BRIEF:
Below are lines of records; copy exactly those from the one containing "Instruction: Click the" through the one containing "The image size is (747, 465).", leaving the pictures behind.

AVAILABLE DATA:

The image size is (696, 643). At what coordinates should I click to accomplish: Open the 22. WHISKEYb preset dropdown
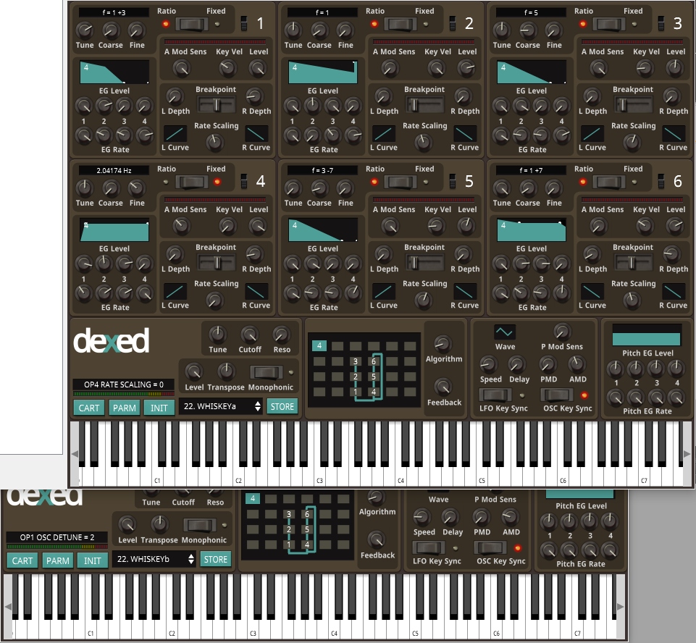(154, 559)
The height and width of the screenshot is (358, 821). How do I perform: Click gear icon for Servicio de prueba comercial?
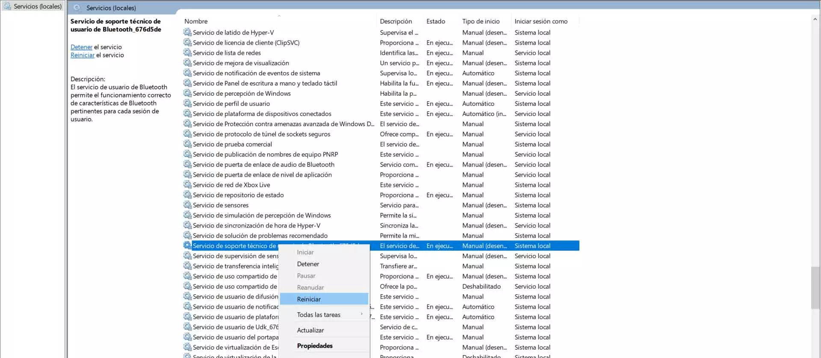pyautogui.click(x=187, y=144)
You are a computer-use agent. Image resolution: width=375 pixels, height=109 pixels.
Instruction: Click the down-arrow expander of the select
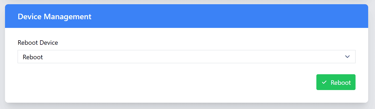tap(347, 57)
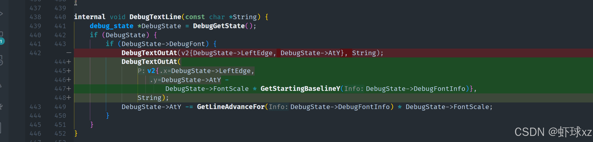Click the plus marker beside line 447

pyautogui.click(x=69, y=89)
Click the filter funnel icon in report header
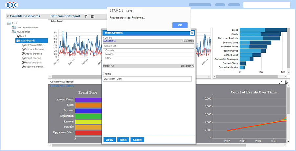The image size is (296, 151). (86, 16)
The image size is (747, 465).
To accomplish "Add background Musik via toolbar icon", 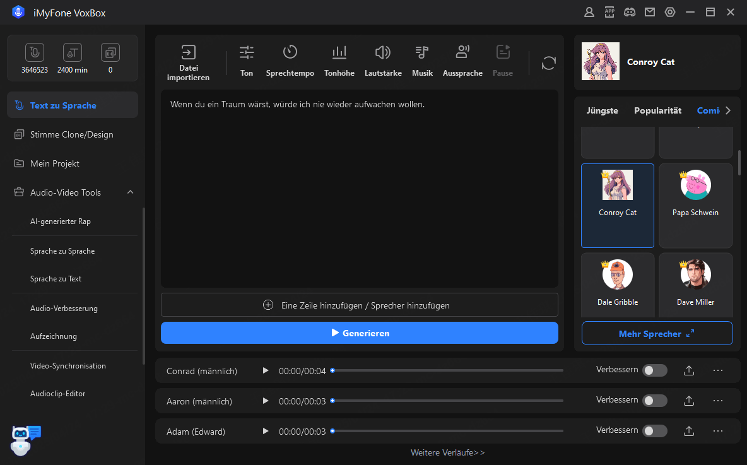I will (x=422, y=53).
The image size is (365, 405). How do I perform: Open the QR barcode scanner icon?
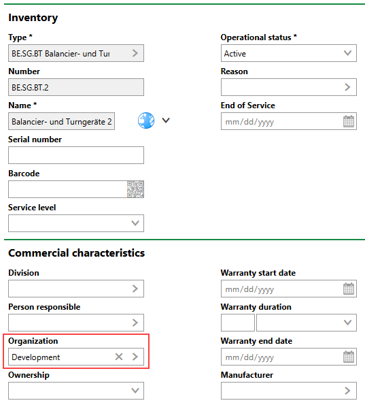(x=135, y=189)
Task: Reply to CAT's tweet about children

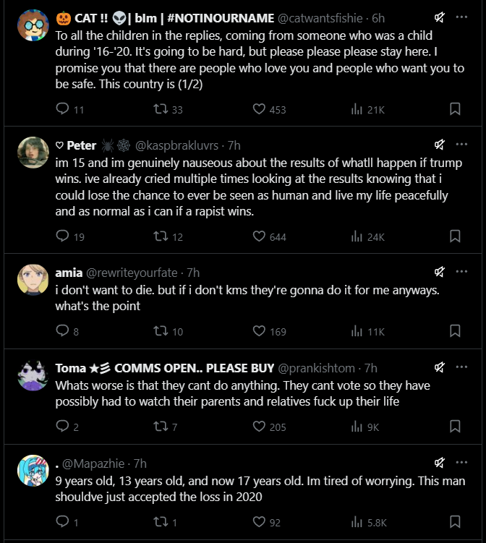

ANSWER BELOW:
Instruction: Click the down-arrow expander of the select
tap(347, 57)
Click the plus marker beside line 447

pyautogui.click(x=69, y=89)
Click the filter funnel icon in report header
The image size is (296, 151). (86, 16)
The image size is (747, 465).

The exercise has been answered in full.